Confocal microscopy imaging and western blotting of isolated plastoglobules. A, Suc density gradient purification of plastoglobules (PG). Note that the distinct upper layer of purified plastoglobules is well separated from the underlying chromoplast membranous fractions. OM/IM indicate outer and inner membranes of chromoplasts. B to D, Purified plastoglobules were visualized using a confocal microscope. On excitation with a 488-nm laser, the plastoglobules exhibit strong green fluorescence (emission between 500 and 510 nm; B) but show negligible red fluorescence (emission between 740 and 750 nm; C). D shows a bright-field image of the plastoglobules. E, Enlarged view of a single plastoglobule. Note that the green fluorescence emitted from plastoglobules is uniformly distributed. F, Absorption spectrum of the extract obtained from purified plastoglobules showing characteristic carotenoid peaks at 440 to 475 nm.
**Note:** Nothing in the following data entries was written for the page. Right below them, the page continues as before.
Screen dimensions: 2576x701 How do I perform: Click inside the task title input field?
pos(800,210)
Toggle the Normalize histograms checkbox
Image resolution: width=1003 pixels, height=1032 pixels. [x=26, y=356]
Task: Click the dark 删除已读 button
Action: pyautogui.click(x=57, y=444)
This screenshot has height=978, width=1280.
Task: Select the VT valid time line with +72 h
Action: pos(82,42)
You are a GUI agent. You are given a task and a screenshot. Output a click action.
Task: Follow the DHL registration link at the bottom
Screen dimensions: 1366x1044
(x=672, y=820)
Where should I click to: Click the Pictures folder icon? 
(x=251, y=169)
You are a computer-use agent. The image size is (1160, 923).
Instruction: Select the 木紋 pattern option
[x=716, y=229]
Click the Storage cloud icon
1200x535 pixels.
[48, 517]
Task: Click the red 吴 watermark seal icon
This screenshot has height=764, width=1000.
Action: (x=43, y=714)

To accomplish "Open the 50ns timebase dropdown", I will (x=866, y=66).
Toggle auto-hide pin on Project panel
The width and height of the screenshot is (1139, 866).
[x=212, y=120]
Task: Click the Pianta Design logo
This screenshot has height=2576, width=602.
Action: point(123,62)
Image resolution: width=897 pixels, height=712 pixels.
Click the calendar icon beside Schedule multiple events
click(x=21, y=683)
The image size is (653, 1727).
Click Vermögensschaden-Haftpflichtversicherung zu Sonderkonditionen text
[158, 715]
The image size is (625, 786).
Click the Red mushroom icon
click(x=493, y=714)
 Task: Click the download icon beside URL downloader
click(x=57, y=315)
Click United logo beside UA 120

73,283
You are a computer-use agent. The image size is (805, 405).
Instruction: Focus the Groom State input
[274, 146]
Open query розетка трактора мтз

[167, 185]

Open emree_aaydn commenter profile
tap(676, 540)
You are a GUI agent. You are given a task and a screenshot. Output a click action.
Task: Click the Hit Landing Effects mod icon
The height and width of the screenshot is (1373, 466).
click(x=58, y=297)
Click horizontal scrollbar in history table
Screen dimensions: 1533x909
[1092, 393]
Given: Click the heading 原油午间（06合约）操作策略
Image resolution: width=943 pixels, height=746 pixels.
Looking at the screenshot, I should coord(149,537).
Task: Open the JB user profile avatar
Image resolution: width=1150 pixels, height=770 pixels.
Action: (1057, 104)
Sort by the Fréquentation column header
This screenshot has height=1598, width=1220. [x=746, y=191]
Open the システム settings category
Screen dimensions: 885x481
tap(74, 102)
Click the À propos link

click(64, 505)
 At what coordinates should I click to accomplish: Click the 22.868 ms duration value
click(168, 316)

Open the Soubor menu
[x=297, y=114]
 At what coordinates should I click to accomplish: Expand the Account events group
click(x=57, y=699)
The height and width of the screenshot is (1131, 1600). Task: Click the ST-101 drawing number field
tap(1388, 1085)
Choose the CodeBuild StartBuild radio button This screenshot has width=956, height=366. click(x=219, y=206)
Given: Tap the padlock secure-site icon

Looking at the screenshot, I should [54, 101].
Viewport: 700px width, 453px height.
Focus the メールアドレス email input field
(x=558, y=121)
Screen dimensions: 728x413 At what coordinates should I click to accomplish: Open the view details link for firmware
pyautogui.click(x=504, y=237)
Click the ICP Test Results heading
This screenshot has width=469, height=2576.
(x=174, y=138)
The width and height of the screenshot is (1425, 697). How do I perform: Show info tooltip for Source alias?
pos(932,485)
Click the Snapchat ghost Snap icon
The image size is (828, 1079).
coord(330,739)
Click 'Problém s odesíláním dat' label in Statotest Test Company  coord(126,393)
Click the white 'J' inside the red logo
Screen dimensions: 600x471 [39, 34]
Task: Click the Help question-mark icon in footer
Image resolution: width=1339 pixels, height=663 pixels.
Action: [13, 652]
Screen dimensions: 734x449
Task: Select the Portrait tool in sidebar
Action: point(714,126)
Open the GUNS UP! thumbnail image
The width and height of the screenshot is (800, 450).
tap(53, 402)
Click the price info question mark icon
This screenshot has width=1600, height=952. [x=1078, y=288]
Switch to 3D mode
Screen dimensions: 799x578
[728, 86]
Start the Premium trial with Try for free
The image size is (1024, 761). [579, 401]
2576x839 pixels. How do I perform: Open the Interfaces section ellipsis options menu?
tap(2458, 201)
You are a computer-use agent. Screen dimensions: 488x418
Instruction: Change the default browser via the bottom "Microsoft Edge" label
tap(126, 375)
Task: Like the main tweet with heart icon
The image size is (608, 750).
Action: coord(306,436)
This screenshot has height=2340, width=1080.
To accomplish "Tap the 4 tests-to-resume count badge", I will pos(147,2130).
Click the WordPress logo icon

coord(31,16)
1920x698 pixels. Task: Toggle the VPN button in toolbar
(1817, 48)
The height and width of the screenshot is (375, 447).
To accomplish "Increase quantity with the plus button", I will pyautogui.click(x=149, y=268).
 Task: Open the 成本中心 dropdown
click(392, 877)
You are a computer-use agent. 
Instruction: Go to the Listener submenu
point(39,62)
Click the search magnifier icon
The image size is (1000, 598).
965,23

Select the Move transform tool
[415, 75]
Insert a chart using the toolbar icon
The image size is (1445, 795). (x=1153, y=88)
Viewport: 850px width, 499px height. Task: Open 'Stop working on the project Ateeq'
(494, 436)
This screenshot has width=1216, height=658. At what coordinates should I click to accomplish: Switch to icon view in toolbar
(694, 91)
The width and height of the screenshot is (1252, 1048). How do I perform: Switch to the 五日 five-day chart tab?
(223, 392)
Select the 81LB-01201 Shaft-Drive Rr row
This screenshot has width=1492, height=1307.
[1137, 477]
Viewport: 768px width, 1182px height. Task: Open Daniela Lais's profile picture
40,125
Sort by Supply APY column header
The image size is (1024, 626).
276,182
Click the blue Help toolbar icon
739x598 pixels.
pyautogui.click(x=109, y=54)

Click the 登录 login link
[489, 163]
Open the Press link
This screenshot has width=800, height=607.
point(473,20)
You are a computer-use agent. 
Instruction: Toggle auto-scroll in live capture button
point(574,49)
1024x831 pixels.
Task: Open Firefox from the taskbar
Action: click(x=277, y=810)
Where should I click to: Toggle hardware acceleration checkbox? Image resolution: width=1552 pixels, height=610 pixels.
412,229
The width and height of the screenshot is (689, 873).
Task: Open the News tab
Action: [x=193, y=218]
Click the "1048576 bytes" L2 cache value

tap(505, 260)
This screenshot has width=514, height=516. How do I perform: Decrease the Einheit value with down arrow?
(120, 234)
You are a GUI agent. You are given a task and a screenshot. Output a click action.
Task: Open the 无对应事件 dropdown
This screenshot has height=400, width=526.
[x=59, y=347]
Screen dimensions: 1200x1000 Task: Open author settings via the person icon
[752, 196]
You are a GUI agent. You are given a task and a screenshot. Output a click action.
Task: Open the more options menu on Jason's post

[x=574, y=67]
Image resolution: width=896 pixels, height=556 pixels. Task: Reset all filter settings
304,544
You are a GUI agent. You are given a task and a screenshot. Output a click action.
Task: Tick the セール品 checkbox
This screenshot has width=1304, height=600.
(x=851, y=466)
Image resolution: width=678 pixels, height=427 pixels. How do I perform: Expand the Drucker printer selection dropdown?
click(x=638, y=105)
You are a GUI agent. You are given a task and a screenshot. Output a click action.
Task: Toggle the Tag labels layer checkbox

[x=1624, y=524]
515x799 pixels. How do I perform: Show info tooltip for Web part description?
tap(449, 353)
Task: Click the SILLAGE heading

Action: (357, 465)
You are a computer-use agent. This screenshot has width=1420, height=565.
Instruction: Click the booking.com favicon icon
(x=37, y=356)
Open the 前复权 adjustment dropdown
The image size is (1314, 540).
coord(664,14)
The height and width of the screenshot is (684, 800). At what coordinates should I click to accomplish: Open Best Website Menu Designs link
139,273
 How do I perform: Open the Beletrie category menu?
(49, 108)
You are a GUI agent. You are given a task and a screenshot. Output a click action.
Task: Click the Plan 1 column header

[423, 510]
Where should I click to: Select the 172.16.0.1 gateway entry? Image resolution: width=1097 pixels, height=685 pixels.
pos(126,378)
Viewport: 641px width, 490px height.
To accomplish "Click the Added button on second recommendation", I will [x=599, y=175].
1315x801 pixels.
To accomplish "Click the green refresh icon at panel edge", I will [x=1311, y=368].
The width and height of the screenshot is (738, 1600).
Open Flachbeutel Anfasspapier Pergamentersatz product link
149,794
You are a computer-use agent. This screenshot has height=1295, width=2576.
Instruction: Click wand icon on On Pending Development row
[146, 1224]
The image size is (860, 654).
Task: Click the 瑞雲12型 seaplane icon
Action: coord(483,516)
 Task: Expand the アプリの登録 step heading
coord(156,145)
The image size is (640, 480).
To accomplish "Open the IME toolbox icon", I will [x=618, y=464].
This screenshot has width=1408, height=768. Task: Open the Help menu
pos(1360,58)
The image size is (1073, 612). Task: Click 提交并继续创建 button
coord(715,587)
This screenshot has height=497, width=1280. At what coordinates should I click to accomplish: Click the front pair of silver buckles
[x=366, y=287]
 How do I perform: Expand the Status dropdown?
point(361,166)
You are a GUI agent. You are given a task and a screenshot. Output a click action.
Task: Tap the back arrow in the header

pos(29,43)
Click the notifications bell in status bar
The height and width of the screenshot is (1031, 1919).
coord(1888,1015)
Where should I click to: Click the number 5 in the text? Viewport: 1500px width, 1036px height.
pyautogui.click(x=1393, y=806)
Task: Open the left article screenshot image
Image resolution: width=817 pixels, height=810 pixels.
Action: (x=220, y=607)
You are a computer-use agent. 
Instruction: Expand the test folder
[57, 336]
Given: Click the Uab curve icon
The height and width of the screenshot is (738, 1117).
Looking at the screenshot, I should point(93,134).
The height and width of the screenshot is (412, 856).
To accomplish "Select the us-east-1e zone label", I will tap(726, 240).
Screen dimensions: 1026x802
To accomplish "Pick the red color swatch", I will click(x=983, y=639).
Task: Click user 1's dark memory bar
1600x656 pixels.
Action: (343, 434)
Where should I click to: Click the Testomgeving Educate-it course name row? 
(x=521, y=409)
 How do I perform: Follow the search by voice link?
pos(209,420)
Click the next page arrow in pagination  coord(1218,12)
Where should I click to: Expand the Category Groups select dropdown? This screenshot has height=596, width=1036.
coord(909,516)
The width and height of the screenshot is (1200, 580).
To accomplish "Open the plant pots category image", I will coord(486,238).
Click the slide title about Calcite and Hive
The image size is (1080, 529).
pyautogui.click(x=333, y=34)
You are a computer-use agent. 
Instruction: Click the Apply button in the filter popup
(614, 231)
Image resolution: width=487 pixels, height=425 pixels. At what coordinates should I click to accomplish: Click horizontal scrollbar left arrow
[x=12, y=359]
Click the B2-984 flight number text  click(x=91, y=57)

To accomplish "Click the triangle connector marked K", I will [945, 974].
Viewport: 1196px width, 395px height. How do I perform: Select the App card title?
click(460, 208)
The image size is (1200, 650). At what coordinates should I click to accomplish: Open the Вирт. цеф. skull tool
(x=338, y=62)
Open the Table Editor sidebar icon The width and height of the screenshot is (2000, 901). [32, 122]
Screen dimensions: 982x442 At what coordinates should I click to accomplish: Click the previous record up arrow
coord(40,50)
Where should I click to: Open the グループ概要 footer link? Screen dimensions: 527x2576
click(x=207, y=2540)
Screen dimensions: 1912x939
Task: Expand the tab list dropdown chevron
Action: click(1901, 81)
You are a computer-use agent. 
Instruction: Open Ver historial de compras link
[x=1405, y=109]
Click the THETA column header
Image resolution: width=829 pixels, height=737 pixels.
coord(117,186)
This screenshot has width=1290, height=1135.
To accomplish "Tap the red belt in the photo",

G, Western analysis of CHRC levels in the purified plastoglobule fraction (PG; 0.33 μg) in comparison with the chromoplast membrane fraction (CF [the chromoplast fraction prior to sonication]; 2.5 μg) and total protein from the outer pericarp of RR fruits of hp1 (FE, fruit extract; 2.5 μg). Note that the plastoglobule fraction shows enrichment of CHRC protein. [See online article for color version of this figure.]